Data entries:
####

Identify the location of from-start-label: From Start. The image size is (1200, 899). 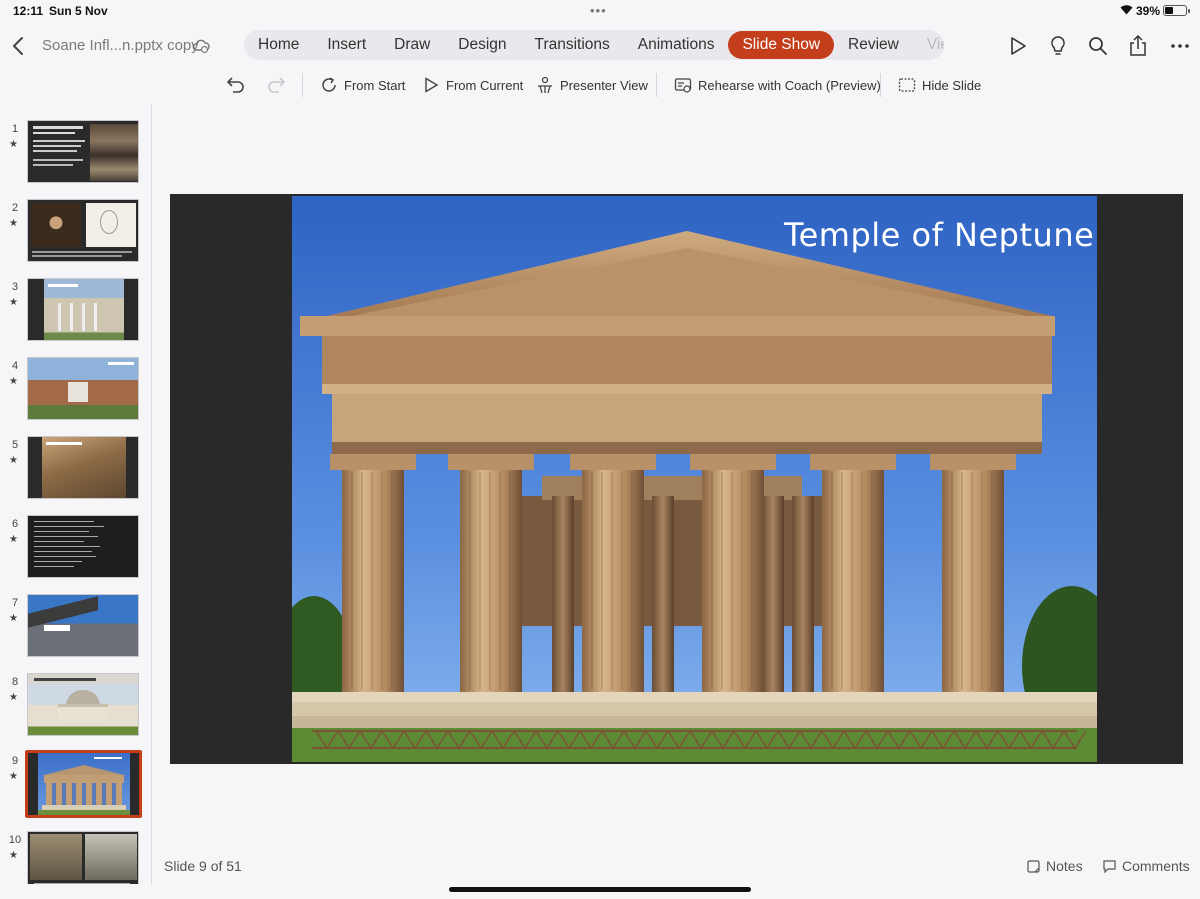
(375, 85).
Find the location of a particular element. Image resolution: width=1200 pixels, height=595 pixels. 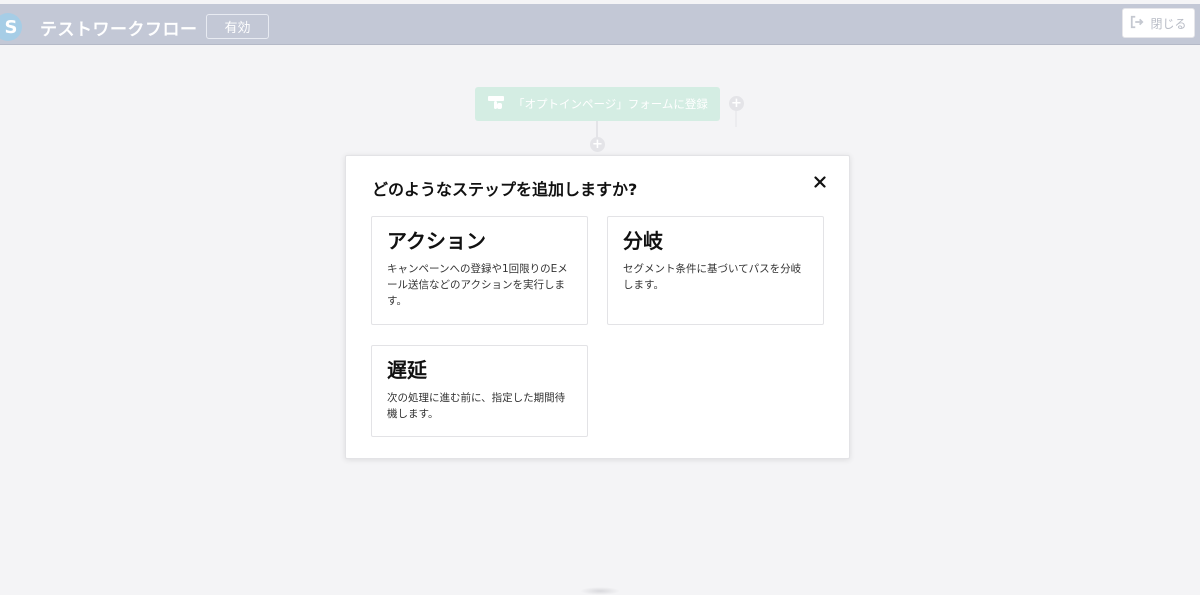

close-icon is located at coordinates (820, 182).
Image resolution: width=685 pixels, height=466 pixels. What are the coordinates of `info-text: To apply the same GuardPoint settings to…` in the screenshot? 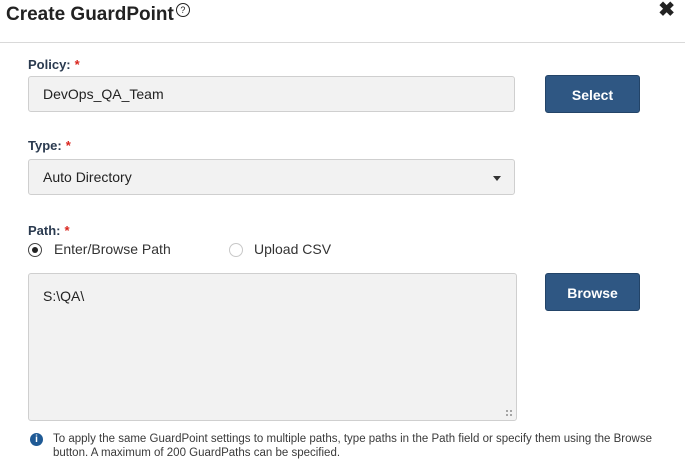 It's located at (352, 446).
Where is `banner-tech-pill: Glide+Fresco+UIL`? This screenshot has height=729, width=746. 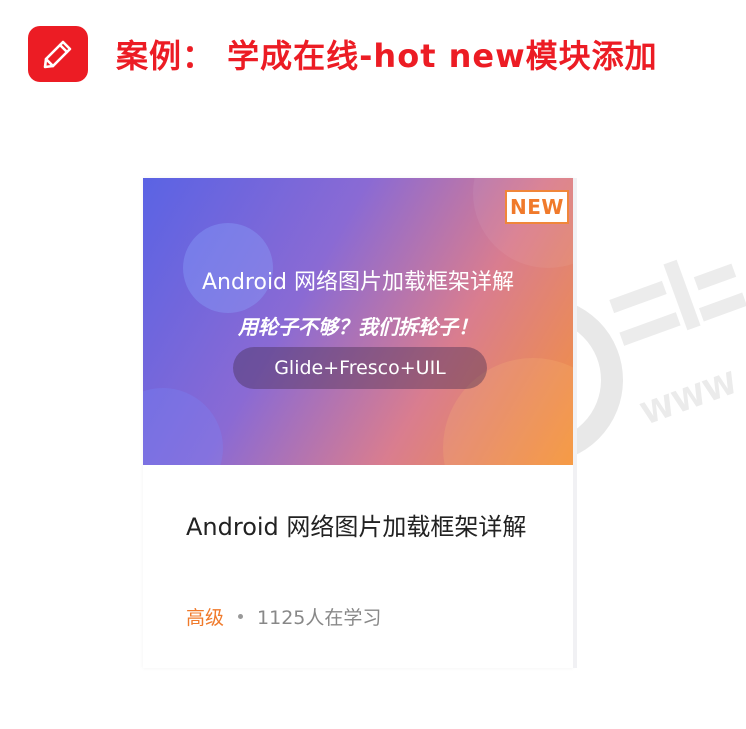 banner-tech-pill: Glide+Fresco+UIL is located at coordinates (360, 368).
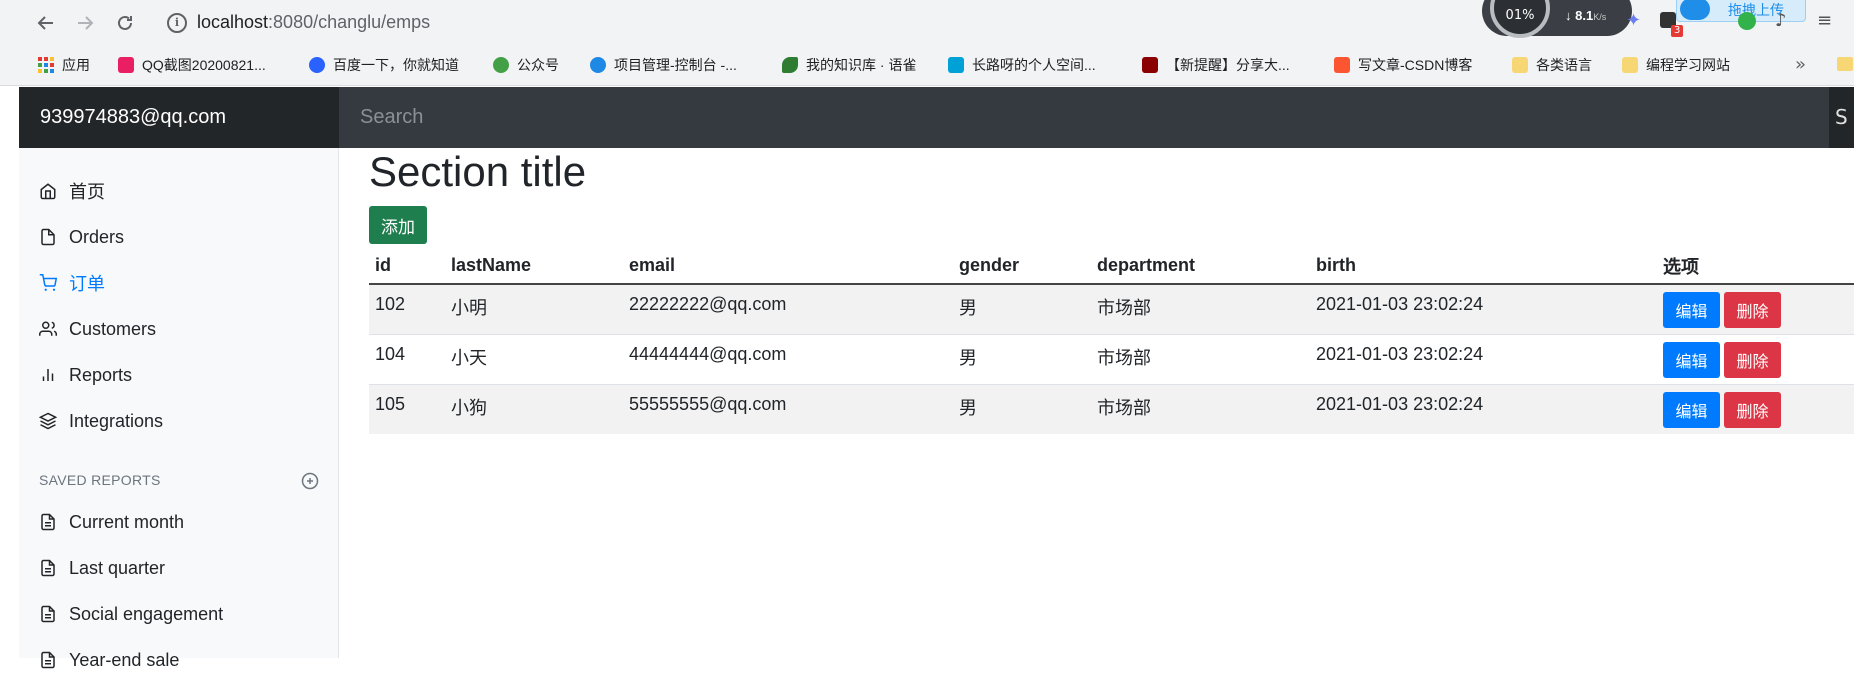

####

• What you are asked to do: Reproduce verbatim the lines running from the one containing "Find the location" through the one containing "close-icon is located", both included. Leave the pictures out of the answer.

• Output of the exercise:
Find the location of a particular element. Image resolution: width=1200 pixels, height=595 pixels. 

close-icon is located at coordinates (820, 182).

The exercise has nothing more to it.